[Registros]
################

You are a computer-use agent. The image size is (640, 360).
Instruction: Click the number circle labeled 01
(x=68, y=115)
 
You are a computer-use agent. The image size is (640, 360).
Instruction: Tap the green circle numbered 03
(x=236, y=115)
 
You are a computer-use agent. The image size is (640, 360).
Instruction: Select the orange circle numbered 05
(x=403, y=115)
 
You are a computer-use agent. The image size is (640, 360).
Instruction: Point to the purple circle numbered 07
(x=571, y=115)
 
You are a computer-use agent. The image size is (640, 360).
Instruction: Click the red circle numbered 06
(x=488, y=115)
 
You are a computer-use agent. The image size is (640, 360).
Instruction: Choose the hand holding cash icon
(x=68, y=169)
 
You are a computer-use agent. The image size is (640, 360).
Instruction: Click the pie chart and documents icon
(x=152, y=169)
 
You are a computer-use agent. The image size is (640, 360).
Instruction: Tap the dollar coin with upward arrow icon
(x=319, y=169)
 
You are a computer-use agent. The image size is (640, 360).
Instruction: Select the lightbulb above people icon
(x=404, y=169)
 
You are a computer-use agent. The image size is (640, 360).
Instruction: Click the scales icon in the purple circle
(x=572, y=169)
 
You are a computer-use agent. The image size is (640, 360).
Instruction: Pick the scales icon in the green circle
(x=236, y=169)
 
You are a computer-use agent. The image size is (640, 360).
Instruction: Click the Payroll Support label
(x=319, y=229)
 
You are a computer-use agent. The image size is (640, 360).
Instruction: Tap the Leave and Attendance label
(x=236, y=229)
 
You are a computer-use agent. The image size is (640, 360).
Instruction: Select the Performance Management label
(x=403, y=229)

################

_QUÉ ELABORAR_.
Actualice las líneas que van desde el comienzo de los datos hasta la línea que contiene "(x=319, y=229)", ambas incluidas. Transcríbalas de nuevo sustituyendo "icon" por "symbol" y sin modificar nada más.

_RESULTADO DEL EJERCICIO_.
You are a computer-use agent. The image size is (640, 360).
Instruction: Click the number circle labeled 01
(x=68, y=115)
 
You are a computer-use agent. The image size is (640, 360).
Instruction: Tap the green circle numbered 03
(x=236, y=115)
 
You are a computer-use agent. The image size is (640, 360).
Instruction: Select the orange circle numbered 05
(x=403, y=115)
 
You are a computer-use agent. The image size is (640, 360).
Instruction: Point to the purple circle numbered 07
(x=571, y=115)
 
You are a computer-use agent. The image size is (640, 360).
Instruction: Click the red circle numbered 06
(x=488, y=115)
 
You are a computer-use agent. The image size is (640, 360).
Instruction: Choose the hand holding cash symbol
(x=68, y=169)
 
You are a computer-use agent. The image size is (640, 360).
Instruction: Click the pie chart and documents symbol
(x=152, y=169)
 
You are a computer-use agent. The image size is (640, 360).
Instruction: Tap the dollar coin with upward arrow symbol
(x=319, y=169)
 
You are a computer-use agent. The image size is (640, 360).
Instruction: Select the lightbulb above people symbol
(x=404, y=169)
 
You are a computer-use agent. The image size is (640, 360).
Instruction: Click the scales symbol in the purple circle
(x=572, y=169)
 
You are a computer-use agent. The image size is (640, 360).
Instruction: Pick the scales symbol in the green circle
(x=236, y=169)
 
You are a computer-use agent. The image size is (640, 360).
Instruction: Click the Payroll Support label
(x=319, y=229)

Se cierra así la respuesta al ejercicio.